Australian farmers have traditionally managed sheep as a single flock, Shovelton says, but there are hidden economic gains in using RFID tags to manage individual sheep. “There is a lot of variability in a sheep flock,” he explains, “but managing individual sheep manually is just too costly and time-consuming. RFID tags can store information on sheep, such as weight gain and loss, to determine the healthiest animals, and if a sheep has lost weight, it can be drafted off to get more food.”
In addition to breeding healthier sheep for consumption, Shovelton says, the value of the animals’ fleece can vary by up to $50 between the best and worst producing sheep in a particular flock. RFID could enable farmers to weed out those sheep that produce low-quality wool. By identifying the best performing and most valuable specimens, he adds, farmers could then manage them appropriately to maximize productivity and profitability.

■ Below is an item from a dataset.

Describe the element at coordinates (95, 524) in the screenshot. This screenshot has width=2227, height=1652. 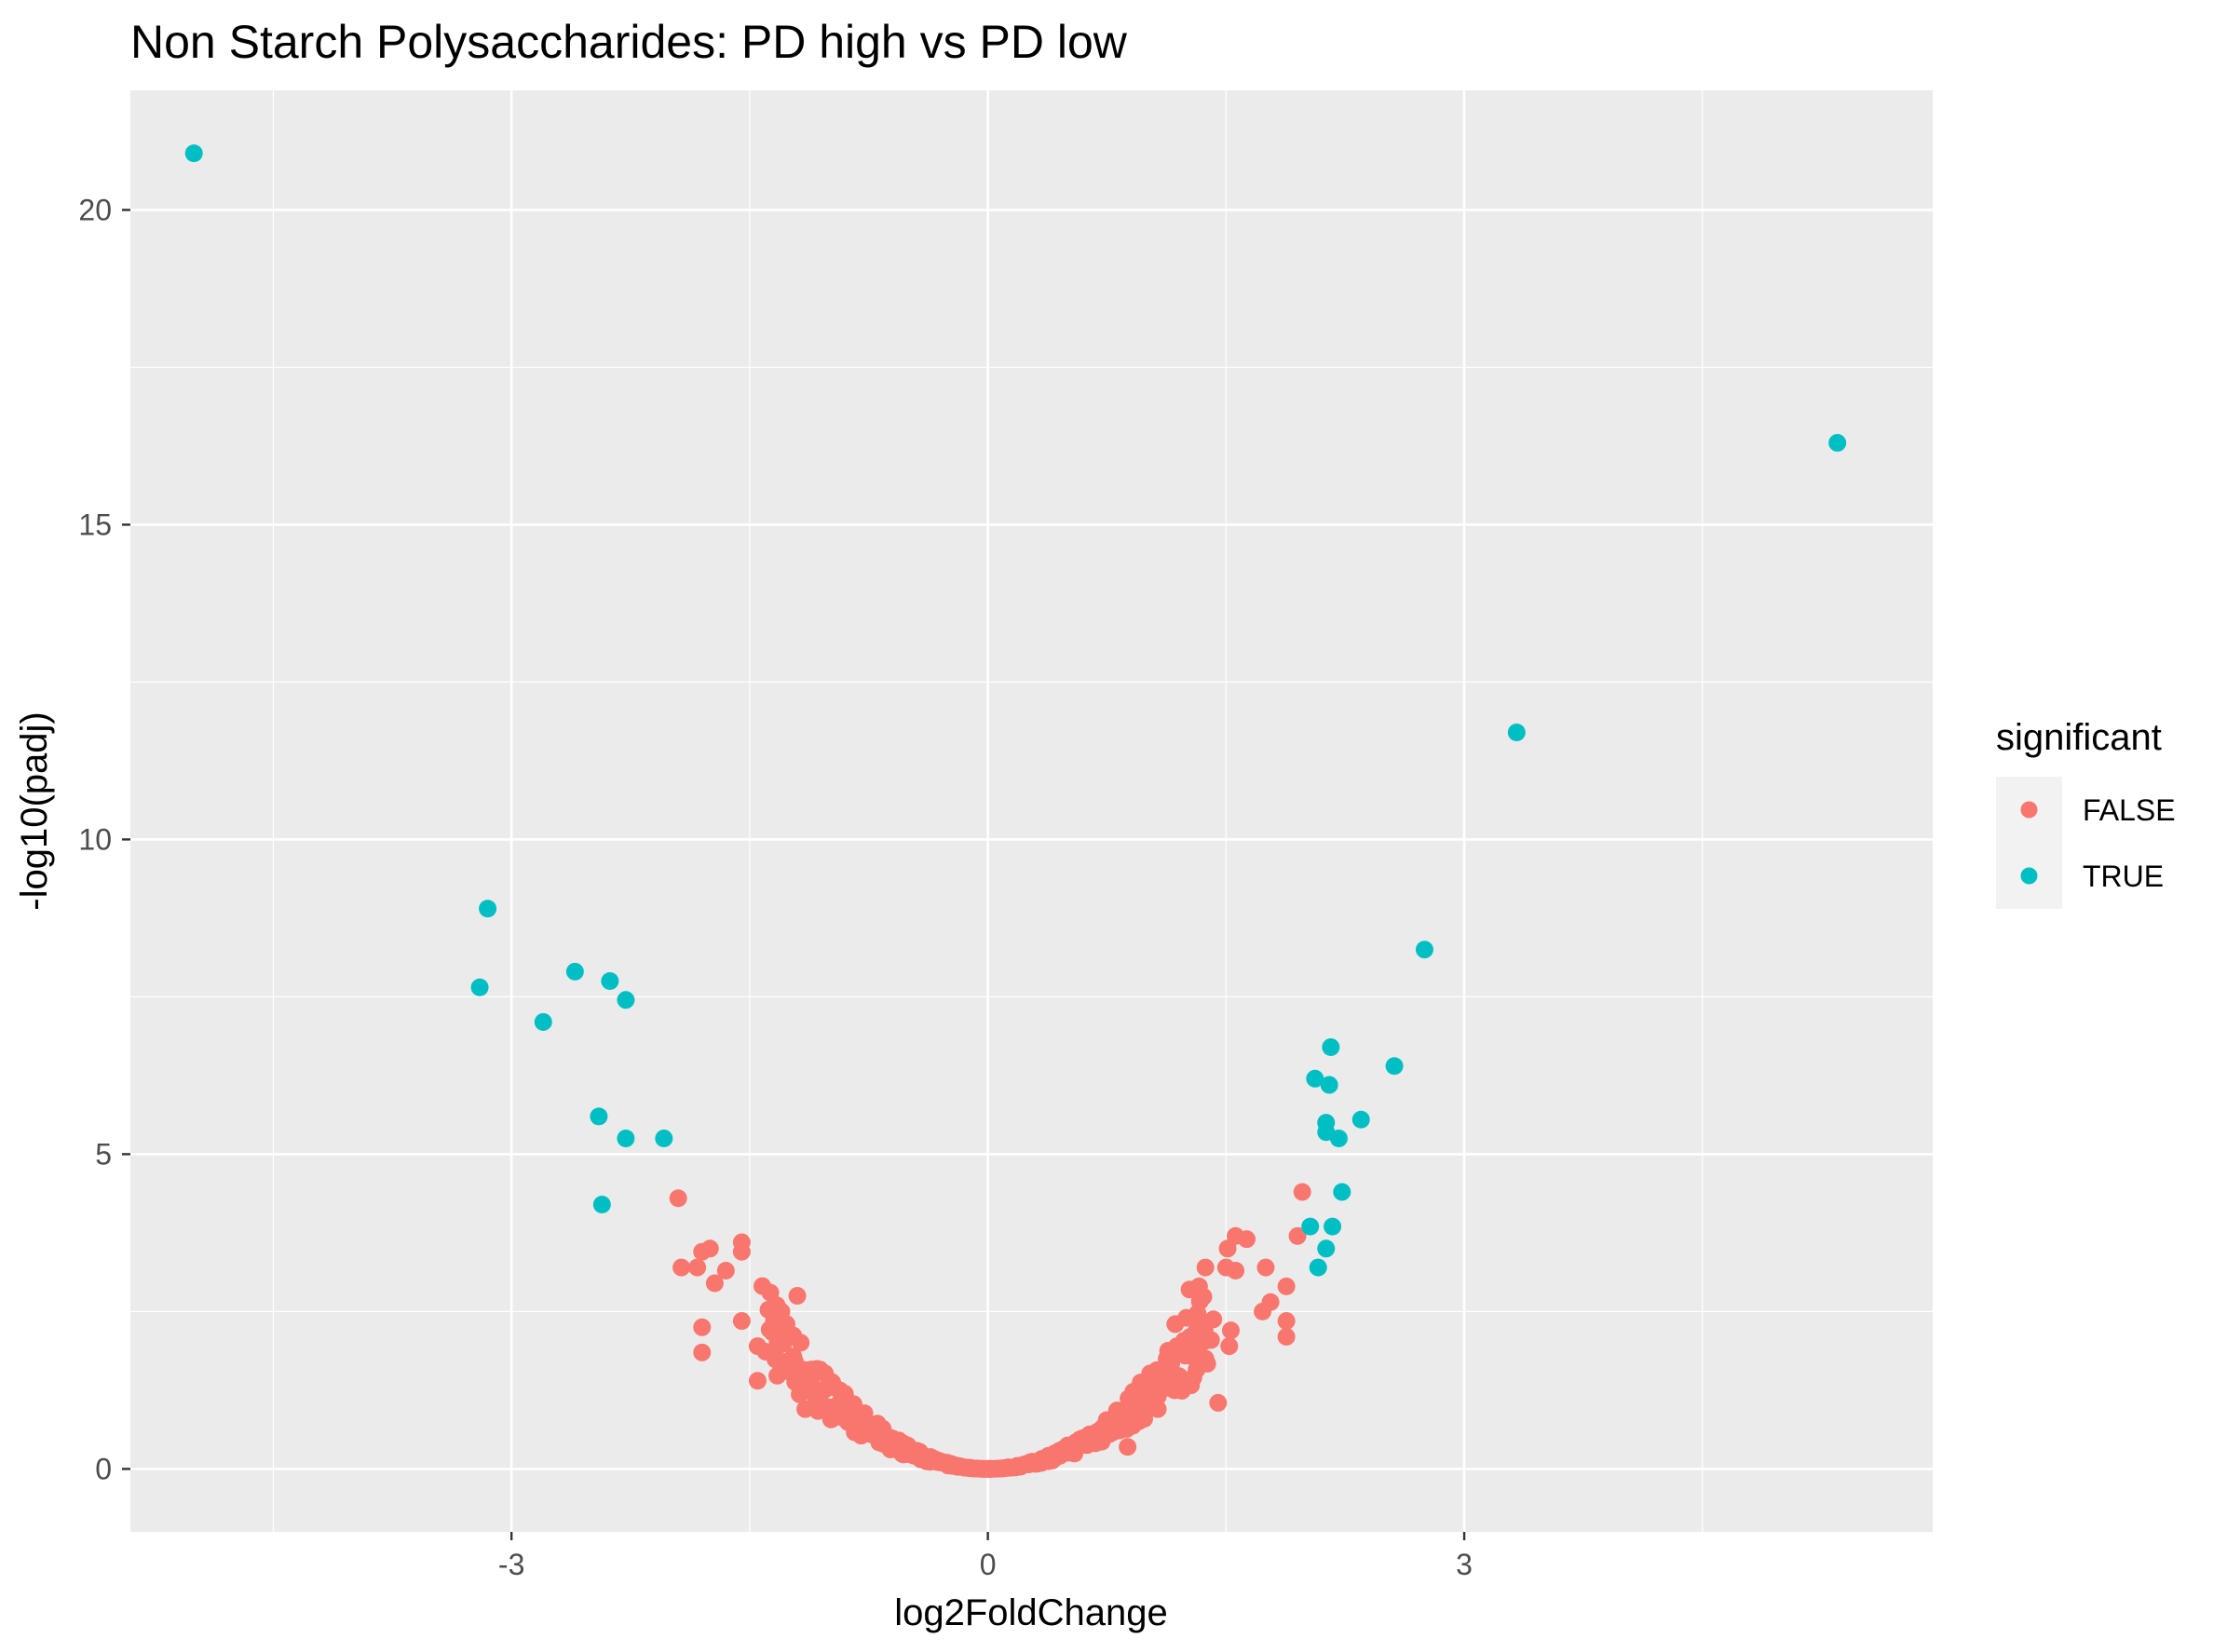
I see `y-tick-label: 15` at that location.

“Another potential way to do this using RFID is to link lambs with their ewe to determine if the offspring of one ewe is better than others,” Shovelton says. “This is difficult to do manually. But lambs follow their mothers. By tagging the sheep, it would be possible to automatically identify lambs with their mother as they walk past an RFID reader together.” There are clear economic gains in the identification of well-performing sheep, he explains: Farmers could separate poorly performing sheep from flocks, manage the distribution of feed appropriately and direct labor to where it is most needed.

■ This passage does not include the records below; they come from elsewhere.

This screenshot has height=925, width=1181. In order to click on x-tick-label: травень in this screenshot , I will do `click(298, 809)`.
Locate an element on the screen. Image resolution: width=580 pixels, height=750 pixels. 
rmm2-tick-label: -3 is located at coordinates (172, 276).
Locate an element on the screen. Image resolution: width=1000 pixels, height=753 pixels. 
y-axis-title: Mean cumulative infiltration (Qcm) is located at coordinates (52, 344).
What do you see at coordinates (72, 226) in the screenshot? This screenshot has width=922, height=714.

The biggest obstacle, Shovelton says, would be data management. “A project like this will generate huge amounts of data,” he states, “and managing that would be very time-consuming.” Examining that issue, however, is one of the purposes of the six demonstration sites. RFID will not always be the most cost-effective solution, Shovelton says, but it is vital to determine where the economic benefits are, and to demonstrate how RFID can be employed practically.

According to Britt, the DPI and MS&A have installed RFID equipment at six commercial farms to test the technology under normal conditions. RFID interrogators have been installed on sheep drafts—narrow races, or passageways, with swinging gates that enable sheep to be separated into different pens—to allow individual sheep to be detected and the flock split up according to the information on the tag. Readers have also been installed in shearing sheds, and farmers have been trained in the equipment’s operation. In addition, the DPI is utilizing passive half-duplex (HDX) tags that operate at 134.2 kHz and comply with the ISO 11784 and 11785 standards—the same standards utilized for cattle tags.

“RFID is a technology that we are familiar with, given that there have been about 70 million tags produced for the cattle industry,” Britt says. “So we go into this project with a lot of experience and a lot of confidence.” The project will run for three years, he adds, though MS&A expects to have preliminary data on RFID’s benefits by the end of 2008.

“It is about getting comfortable with the technology and ensuring it works,” Shovelton states. “If the economic benefits are proven, a push to roll it out across all sheep farmers could come from the industry itself, rather than a government mandate.”